[Start of Attachment]

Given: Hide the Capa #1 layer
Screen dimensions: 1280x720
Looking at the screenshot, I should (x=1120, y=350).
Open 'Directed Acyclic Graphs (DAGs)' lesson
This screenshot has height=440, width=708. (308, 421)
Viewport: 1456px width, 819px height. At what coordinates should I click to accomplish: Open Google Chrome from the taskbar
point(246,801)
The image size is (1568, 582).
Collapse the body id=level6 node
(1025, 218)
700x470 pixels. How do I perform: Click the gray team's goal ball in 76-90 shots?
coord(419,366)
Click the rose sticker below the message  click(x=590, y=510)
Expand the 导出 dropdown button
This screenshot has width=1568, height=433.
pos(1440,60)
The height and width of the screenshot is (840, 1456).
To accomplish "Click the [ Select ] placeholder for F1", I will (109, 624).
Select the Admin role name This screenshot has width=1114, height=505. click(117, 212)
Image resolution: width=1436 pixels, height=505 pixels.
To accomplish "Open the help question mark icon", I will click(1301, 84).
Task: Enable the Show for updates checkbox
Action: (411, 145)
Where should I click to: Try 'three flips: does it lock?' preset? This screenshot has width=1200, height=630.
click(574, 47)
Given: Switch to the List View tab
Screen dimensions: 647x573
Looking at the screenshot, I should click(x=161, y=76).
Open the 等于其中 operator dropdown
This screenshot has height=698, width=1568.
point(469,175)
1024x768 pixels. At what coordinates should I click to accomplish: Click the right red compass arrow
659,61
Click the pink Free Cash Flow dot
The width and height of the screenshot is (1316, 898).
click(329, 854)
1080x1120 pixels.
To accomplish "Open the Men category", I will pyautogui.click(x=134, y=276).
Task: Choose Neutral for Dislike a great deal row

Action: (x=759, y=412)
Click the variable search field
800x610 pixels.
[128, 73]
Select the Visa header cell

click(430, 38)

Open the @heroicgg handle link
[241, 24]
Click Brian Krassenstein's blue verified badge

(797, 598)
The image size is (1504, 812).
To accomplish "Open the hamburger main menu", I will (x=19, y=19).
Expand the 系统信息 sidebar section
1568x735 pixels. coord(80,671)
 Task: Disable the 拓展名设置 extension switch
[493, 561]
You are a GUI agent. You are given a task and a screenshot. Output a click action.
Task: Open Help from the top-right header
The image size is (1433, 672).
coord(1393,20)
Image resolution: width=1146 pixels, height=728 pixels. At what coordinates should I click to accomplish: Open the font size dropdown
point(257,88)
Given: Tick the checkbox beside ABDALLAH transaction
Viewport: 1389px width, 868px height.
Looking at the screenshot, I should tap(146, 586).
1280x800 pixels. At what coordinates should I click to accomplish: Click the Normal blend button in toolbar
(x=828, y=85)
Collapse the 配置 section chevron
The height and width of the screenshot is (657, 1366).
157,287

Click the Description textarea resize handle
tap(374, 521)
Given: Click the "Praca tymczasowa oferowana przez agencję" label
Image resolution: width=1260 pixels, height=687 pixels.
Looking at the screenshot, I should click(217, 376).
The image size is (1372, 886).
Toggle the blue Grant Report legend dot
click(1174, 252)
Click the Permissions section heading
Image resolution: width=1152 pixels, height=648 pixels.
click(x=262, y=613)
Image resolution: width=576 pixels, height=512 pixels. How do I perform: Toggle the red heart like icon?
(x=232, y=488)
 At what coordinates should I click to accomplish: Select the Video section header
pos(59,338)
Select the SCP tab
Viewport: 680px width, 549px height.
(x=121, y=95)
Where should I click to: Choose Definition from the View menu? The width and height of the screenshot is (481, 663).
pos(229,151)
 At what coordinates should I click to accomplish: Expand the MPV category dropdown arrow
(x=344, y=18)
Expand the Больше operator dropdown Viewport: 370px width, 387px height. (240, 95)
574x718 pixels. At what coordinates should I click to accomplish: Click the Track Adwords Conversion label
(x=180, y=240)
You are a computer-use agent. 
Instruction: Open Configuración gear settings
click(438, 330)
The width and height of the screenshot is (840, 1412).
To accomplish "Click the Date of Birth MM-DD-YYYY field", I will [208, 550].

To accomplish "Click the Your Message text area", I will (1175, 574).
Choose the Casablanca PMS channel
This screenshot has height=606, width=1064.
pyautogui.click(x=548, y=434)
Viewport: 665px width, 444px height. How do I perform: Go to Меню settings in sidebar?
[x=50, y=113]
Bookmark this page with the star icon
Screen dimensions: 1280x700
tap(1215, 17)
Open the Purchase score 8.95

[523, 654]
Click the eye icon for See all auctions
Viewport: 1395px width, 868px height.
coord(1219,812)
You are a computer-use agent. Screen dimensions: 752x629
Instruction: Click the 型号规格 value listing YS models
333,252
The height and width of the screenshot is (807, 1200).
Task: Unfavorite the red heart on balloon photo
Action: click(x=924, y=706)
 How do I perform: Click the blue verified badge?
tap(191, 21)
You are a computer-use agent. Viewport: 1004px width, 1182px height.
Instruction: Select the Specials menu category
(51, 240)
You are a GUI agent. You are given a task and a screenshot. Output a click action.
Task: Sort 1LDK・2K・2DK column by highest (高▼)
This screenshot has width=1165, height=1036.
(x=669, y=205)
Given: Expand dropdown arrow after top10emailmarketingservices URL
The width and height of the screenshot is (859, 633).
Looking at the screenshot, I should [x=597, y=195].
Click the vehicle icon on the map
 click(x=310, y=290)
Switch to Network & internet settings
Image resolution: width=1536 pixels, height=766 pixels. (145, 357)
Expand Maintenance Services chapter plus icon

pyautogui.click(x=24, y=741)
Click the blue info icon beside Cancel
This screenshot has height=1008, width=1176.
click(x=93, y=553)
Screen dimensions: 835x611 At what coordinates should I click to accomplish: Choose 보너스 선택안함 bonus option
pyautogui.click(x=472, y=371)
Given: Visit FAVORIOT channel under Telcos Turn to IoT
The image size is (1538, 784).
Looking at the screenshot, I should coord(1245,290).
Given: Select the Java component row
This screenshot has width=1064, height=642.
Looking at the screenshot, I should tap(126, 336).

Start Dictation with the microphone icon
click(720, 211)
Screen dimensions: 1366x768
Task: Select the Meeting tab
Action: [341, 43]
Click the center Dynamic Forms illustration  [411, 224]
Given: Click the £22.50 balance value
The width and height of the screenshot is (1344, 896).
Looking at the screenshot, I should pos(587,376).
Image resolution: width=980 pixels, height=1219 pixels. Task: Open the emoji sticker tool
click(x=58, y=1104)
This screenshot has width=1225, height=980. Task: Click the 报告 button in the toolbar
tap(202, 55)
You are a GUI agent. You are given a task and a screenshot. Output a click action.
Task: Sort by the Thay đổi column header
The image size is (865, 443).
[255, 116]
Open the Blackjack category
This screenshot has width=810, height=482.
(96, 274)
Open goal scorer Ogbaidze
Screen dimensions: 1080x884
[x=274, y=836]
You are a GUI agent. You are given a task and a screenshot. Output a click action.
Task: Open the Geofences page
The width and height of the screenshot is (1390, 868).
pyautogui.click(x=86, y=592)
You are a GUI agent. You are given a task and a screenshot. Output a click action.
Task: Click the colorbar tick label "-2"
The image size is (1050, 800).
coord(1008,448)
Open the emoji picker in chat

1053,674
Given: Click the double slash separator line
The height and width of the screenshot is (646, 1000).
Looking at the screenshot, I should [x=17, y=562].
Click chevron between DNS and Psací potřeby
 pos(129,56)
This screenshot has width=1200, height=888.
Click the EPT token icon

[End of Attachment]

◆ TASK DIRECTIONS:
Using the records above, list each line that includes "page".

◆ EXERCISE RESPONSE:
Bookmark this page with the star icon
Task: Open the Geofences page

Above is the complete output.